Green Crime dan Problem Pendanaan Politik Kita
Penulis : Djoko Subinarto
  • Sumber: jurno.id
    Sumber: jurno.id

Sangat boleh jadi ada keterkaitan erat antara ongkos politik yang mahal di negeri ini dengan aktivitas green crime.

Triliunan rupiah uang kotor yang berasal dari hasil korupsi dan sumber ilegal lainnya diduga telah dijadikan sumber pembiayaan kontestasi pemilu di negeri ini. Setidaknya hal tersebut pernah diungkap oleh Pusat Pelaporan dan Analisis Transaksi Keuangan (PPATK), yang berkoordinasi dengan Komisi Pemilihan Umum (KPU).

Menurut PPATK, selama tahun 2022 lalu, aliran dana terkait green crime mencapai sekurangnya 4,8 triliun rupiah. PPATK telah menelusuri dana kotor ini pada dua periode pemilu, baik pemilu legislatif maupun pemilu kepala daerah. Green crime merupakan aktivitas kriminal yang merusak lingkungan dan sering digunakan untuk membiayai pemilu di Indonesia. Efek dari green crime mencakup kerusakan ekosistem, kebijakan publik permisif, dan ketegangan sosial.

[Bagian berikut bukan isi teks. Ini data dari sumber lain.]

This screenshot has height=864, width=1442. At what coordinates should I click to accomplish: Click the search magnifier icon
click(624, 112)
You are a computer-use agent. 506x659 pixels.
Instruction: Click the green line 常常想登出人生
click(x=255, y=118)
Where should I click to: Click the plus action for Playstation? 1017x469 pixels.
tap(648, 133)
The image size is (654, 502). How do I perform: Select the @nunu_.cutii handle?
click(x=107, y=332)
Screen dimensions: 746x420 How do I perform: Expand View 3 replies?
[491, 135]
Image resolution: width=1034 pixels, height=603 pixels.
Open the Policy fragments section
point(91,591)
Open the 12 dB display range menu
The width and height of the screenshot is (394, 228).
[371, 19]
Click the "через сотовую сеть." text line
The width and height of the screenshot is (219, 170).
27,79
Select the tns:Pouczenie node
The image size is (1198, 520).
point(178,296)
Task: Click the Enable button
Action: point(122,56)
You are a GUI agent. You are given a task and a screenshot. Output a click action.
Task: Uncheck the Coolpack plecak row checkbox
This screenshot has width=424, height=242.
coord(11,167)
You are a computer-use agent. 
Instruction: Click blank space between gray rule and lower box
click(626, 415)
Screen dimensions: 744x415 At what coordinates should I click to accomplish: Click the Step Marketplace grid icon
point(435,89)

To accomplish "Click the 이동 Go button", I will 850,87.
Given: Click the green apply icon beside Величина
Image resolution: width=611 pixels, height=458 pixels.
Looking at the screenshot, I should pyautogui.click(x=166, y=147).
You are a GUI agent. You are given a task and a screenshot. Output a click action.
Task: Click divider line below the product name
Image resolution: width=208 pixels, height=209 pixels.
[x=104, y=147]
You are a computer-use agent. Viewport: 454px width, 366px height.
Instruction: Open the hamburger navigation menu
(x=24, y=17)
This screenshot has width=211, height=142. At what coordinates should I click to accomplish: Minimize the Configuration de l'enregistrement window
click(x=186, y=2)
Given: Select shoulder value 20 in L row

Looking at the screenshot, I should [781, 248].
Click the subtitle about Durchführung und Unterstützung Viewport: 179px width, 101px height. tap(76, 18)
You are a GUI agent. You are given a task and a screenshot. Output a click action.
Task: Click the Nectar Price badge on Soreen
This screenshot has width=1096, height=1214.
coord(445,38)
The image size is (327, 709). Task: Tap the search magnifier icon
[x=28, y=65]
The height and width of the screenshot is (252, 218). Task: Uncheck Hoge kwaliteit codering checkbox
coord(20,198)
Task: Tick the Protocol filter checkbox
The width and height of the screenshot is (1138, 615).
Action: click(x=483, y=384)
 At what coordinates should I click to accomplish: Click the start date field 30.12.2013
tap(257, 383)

Berdasarkan analisis dan pemetaan yang dilakukan PPATK, daerah yang rawan terjadi green crime di Indonesia yaitu Aceh, Riau, Bangka Belitung, Sumatera Selatan, Kalimantan Barat, Kalimantan Selatan, Sulawesi Tengah, Sulawesi Tenggara, Maluku, dan Papua. 

 

Dari Dana Green Crime ke Kebijakan Publik

Ihwal bagaimana uang dari aktivitas green crime mengalir ke politisi dan kemudian berperan dalam mempengaruhi regulasi serta kebijakan publik, dapat diilustrasikan setidaknya lewat sejumlah skenario berikut ini.

Pertama, tokoh politik mungkin saja terlibat langsung dalam aktivitas green crime karena memiliki bisnis yang terkait dengan penambangan ilegal, penebangan hutan ilegal, perburuan liar maupun penangkapan ikan ilegal. Aktivitas-aktivitas tersebut tentu saja menghasilkan kucuran uang yang besar, lantas dialokasikan untuk pembiayaan politik sang tokoh saat maju dalam pemilu. Kucuran dana ini bisa digunakan untuk meningkatkan visibilitas dan jangkauan ke khalayak, mengingat ia bisa jor-joran melakukan belanja iklan politik, bahkan jauh sebelum masa kampanye. Ia juga bisa, baik langsung maupun tidak langsung, mempengaruhi pemilih dan hasil pemilihan.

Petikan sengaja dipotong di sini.